課題内容 - ハノイの夜間ボランティア救助隊FASエンジェルに関する文章の続きを、最後の文の後から書き進めてください。

-------- ページ抜粋

時計の針が午後9時30分を指すと、メンバーたちは救急医療キットを入念にチェックし、配置の割り当てを受け取る。そして、「誰のことも見捨てない(KHONG BO ROI AI CA)」とプリントされた緑色のジャンパーに反射ベストを着て出発し、市内各地の通りに散っていく。
FASエンジェルのメンバーは祝日やテト(旧正月)も毎日活動している。リーダーのファム・クオック・ベトさんはこう語る。「我々のことを英雄と呼んで称賛してくれる人もいれば、『得もないのに他人を助けている』と言って批判する人もいます。でも我々はただ単純に、仕事は仕事と考えています。シフトを終えて、誰もけが人がいなければ、それで十分嬉しいんです」。
救助隊は2019年に結成された。メンバーは主にバイクタクシーの運転手やシッパーだ。日中は忙しく働いて生計を立て、夜はボランティアの救助隊として活動している。「日中の仕事柄、メンバーはハノイ市内の通りに精通しています。もしどこかで事故が発生すれば、皆すぐに現場に駆け付け、けが人を助けることができます」とベトさんは語る。

----------------
-------- データ抜粋

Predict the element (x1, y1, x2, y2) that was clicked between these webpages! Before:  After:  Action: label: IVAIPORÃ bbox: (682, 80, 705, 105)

----------------

回答 -
結成当初はメンバーが2人しかいなかったが、現在は70人余りにまで増えた。救助隊の活動に参加する前には、基本的な応急処置などの訓練を受ける。毎月メンバー1人1人が少額のお金を出し合い、包帯や薬、道具などを購入している。
メンバーは普段、夜間に衝突事故が発生しやすい環状3号線やキムリエントンネル、ザイフォン通り、グエンチャイ通り、グエンシエン通り、チュオンチン通り、ディンコン通りなどを見回る。
パトロールに加えて、FASエンジェルには24時間対応のオンライングループもあり、彼らはインターネットの掲示板で交通情報をチェックし、警察の「113番」、消防の「115番」の情報も受けている。
事故の情報が入ると、リーダーの指示で現場付近にいるメンバーが急行し、救急車が間に合わなかった場合に応急処置を行う。任務にあたるメンバーにとって、道路をすいすいと走れた日は事故もなく、皆が安全に移動できたということでもあるため、ラッキーと感じるのだという。
ある夜の任務は、グエンシエン通りで軽傷者に応急処置を施しただけだった。若い男性は酒に酔っていて、速度を制御できず赤信号で停止していた前方の自動車に衝突してしまったのだった。
一方、1時間で4件の事故現場に出動しなければならない日もあった。メンバー皆が一睡もせずにけが人を助け、持ち物を守り、交通整理を行い、翌朝6~7時になってようやく帰宅して休むことができた。
活動中、救助隊は定期的に訓練を行い、メンバー全員の応急処置のスキルアップを図っている。訓練では、古参のメンバーが新人に経験を伝えている。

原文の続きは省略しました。